Since the enactment of the law, people have asked [Donald K. Christen, 55] to be their caregiver once they have received the necessary medical permission to use the drug medicinally from their physicians. Christen [argued he] was following the law when Somerset County sheriff’s deputies, armed with a warrant on Nov. 10, 2004, seized 13 marijuana plants from his residence.
Christen [argued he] had the proper paperwork to show that he was acting legally as a caregiver to at least six people, including his wife, Pamela Christen, 45, of Madison, who was suffering from ovarian cancer.
Let’s see, six patients times three flowering plants equals eighteen plants, doesn’t it? And an ounce shy of a pound of medicine, right? A wife suffering from cancer, thirteen measly plants, what else does a guy have to do to prove he’s not abusing the medical marijuana law?
Donald K. Christen, 55, was sentenced in August 2007 to 14 months in prison with all but six suspended, followed by two years of probation.
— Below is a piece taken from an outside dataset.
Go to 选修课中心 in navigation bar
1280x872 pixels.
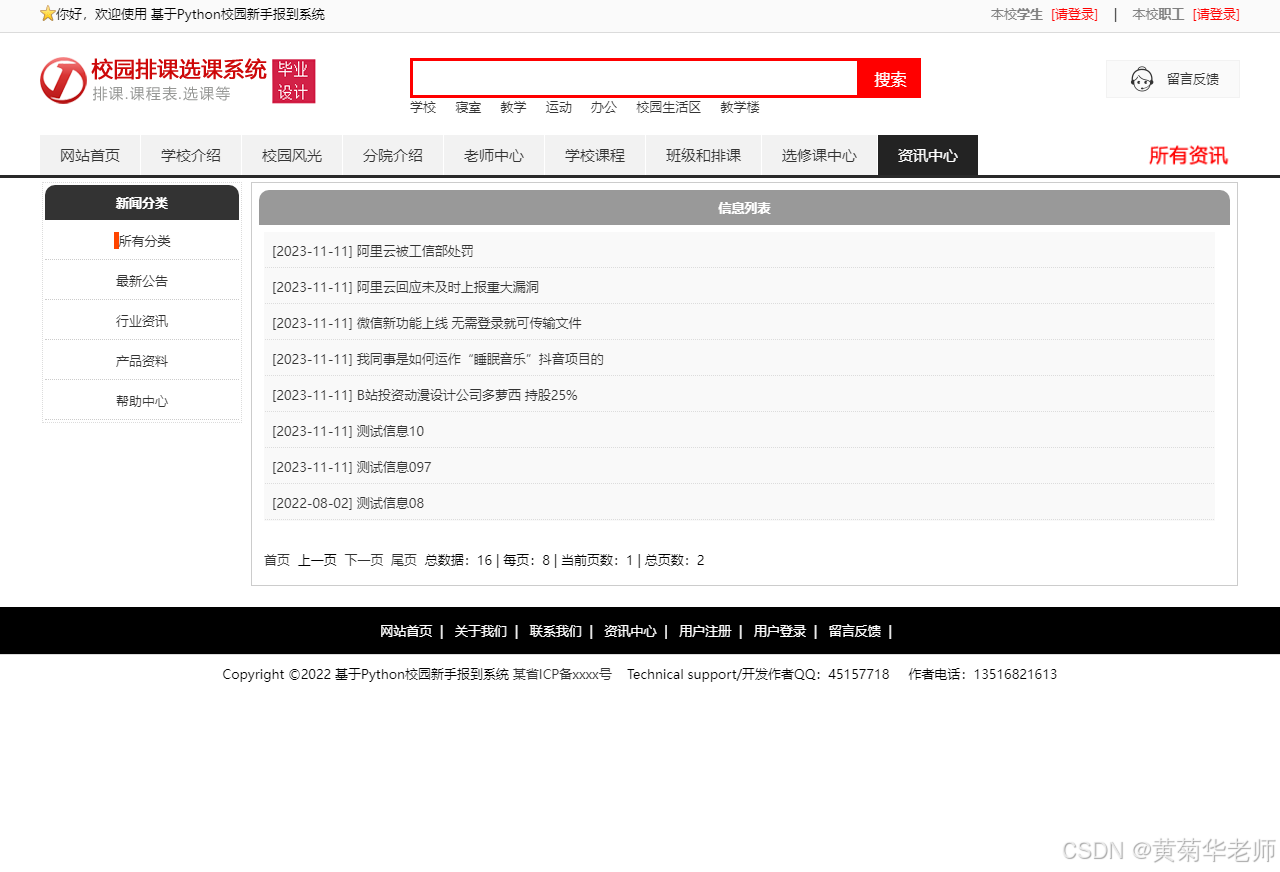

A jury found him guilty four months earlier of aggravated marijuana cultivation and not guilty of drug trafficking at the end of a three-day trial in which Christen represented himself. The Maine Supreme Judicial Court on Tuesday unanimously upheld the 2007 conviction.
Well, there’s the first mistake. A person who represents himself in court has a fool for a client.
Peter Bickerman, the Augusta lawyer who represented Christen in the appeal, argued that Superior Court Justice Kirk Studstrup incorrectly instructed the jury about the state’s medical marijuana law.
Because Christen did not ask for specific jury instructions or object to jury instructions at the time of the trial, the court was limited in its review to obvious mistakes, [Justice Ellen] Gorman wrote. She also said that although Studstrup never specifically told jurors that a designated caregiver could possess a usable amount of marijuana for each eligible patient, he did give them written copies of the law.
This is why the battle over medical marijuana must include marijuana legalization for all. As long as cannabis is prohibited to the majority of its users, medical marijuana laws will always have to draw lines to separate the “criminals” from the patients. Many legitimate patients will be left on the “criminal” side and the rest will suffer the scarcity, prices, and hassles prohibition brings to all cannabis users.
And when it comes to marijuana, always get yourself a real lawyer. Lawyers are cheaper than a lifelong criminal drug conviction.






















It’s time for change in Maine, change of judges, change in the way caregivers are treated
Putting someone in jail for taking care of his wife?
This story makes me MAD.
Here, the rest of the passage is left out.